Friday, December 28, 2007

Mental training in the golden years: boot camp for your brain: exercising your mind have long-term benefits

Mental training conducted late surrounded by life can hang on to older minds functioning better and longer, according to a study conducted at the University of Florida and eight other institutions. The results be published in a recent issue of the Journal of the American Medical Association. The 2,802 subjects be randomly assigned to four groups--memory training, reasoning, speed of processing, and control (no training).


Older adults who received purely 10 sessions of mental training showed improvements in memory, reasoning, and speed of processing five years after the conclusion of the program. The mental exercises were designed to boost older adults' thinking and reasoning skills, and to determine whether the improvements could also affect seniors' size to follow medication instructions correctly or react to traffic signals like a shot.


"Our findings clearly suggest that people who rivet in an moving program of mental training late within life can experience long-lasting gain from that training," says Michael Marsiske, PhD, Associate Professor of Clinical and Health Psychology at the university of Florida College of Public Health and Health Professions. "The positive results strongly suggest that abundant adults can learn and boost well into their subsequently years."


SKILLS TRANSFER TO EVERYDAY LIFE. The researchers also discovered some evidence of the training's transfer to everyday functions. Compared to those who did not receive mental training, participant in the three training groups--memory, speed of processing, and reasoning--reported smaller amount difficulty performing tasks such as cooking, using medication, and managing finances. However, the effect of training on performance of day after day tasks only reach statistical significance for the reasoning-trained group. Those in the memory training group were qualified strategies for remembering word lists and sequences of items, set book material, and the major ideas of stories. Participants contained by the reasoning group received instruction on how to solve problems that follow patterns, an knack that is adjectives in such tasks as reading a bus rota or completing an order form. Speed of processing training be a computer-based program that focused on the ability to identify and locate ocular information quickly, skills that are used when looking up phone numbers or react to traffic signs.

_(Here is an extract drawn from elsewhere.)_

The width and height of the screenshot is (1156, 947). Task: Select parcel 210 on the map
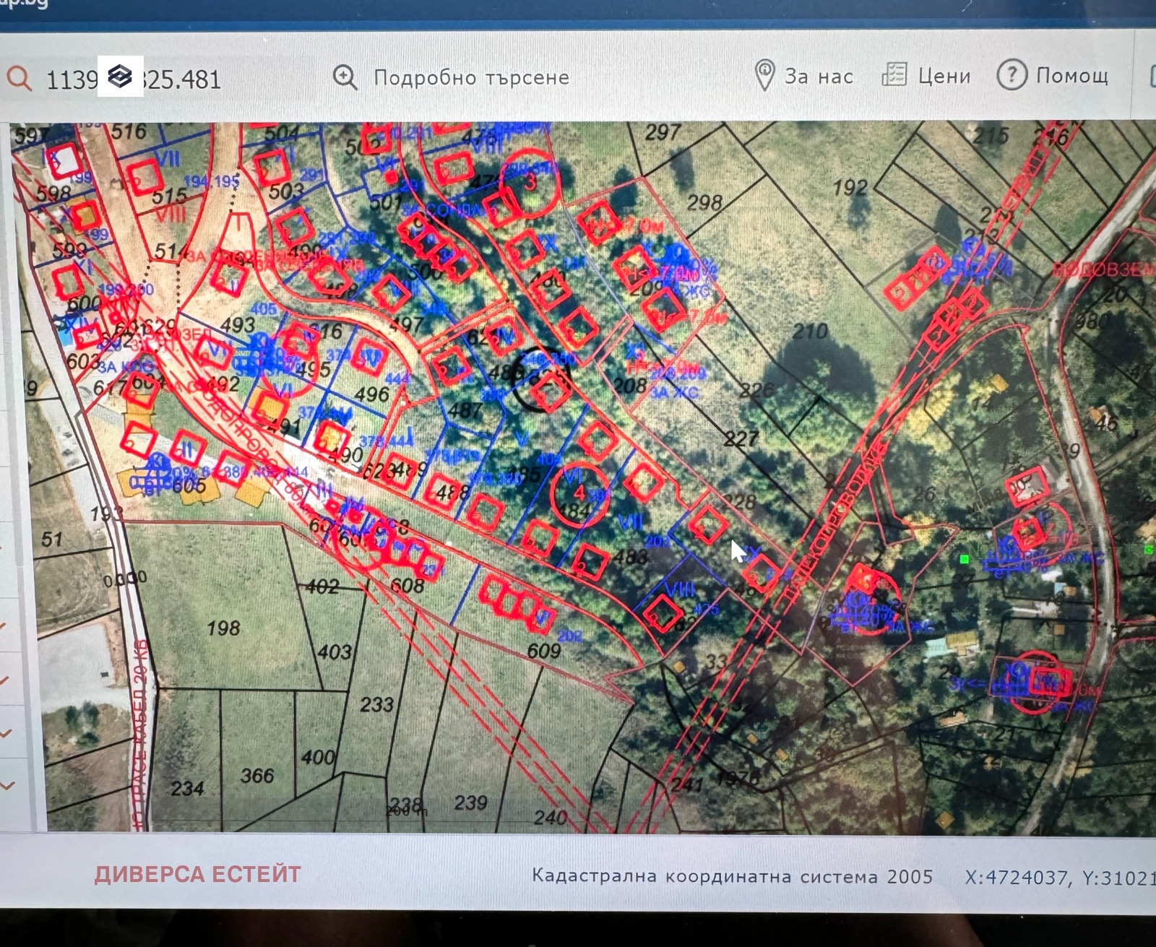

IMPROVEMENTS ARE SIGNIFICANT, LONG-LASTING. When tested immediately after the training time, 87 percent of participants surrounded by speed training, 74 percent of participants surrounded by reasoning training, and 26 percent of participants contained by memory training showed reliable improvement contained by their respective mental abilities. In sooner reports, researchers found the improvements had be maintained two years after training, chiefly for seniors who received "booster" training one year after the original training. But this research squad has very soon discovered that cognitive improvements in the participant were still detectable five years after training. The improvements in memory, problem solving, and concentration roughly counteracted the point of mental decline that older inhabitants without dementia may experience over a seven- to 14-year interval.


The take-home message: most people can brand name significant gains within mental skills, especially those that involve speed of thinking and concentration, and with relatively little hard work, those gains can finishing for years to come.


THE VIEW FROM DUKE


Thomas R. lynch, PhD, Associate Professor and Director, Cognitive Behavior Research & Treatment Program, Department of Psychiatry and Behavioral Sciences, Department of Psychology and Neurosciences, DUMC


"For years we have be conducting randomized clinical trials using dialectical behavior therapy to treat elder adult chronic depression using skills-oriented approaches and finding significant effects that are beneficial. Despite this, when first starting this research near were some who believed that elder adults would be overwhelmed being skilled new skills and/or might hold problems with memory or erudition. We have however to find this to be a problem and in fact our elder adult participant love skills-focused approaches (e.g., learning mindfulness skills, skills focused on tolerating distress, or skills related to self more interpersonally effective). This type of research supports a growing consensus that behavioral- and learning-based approaches have great utility surrounded by improving the lives of the elderly and suggests that these types of interventions can be implement without a great cost surrounded by effort or time."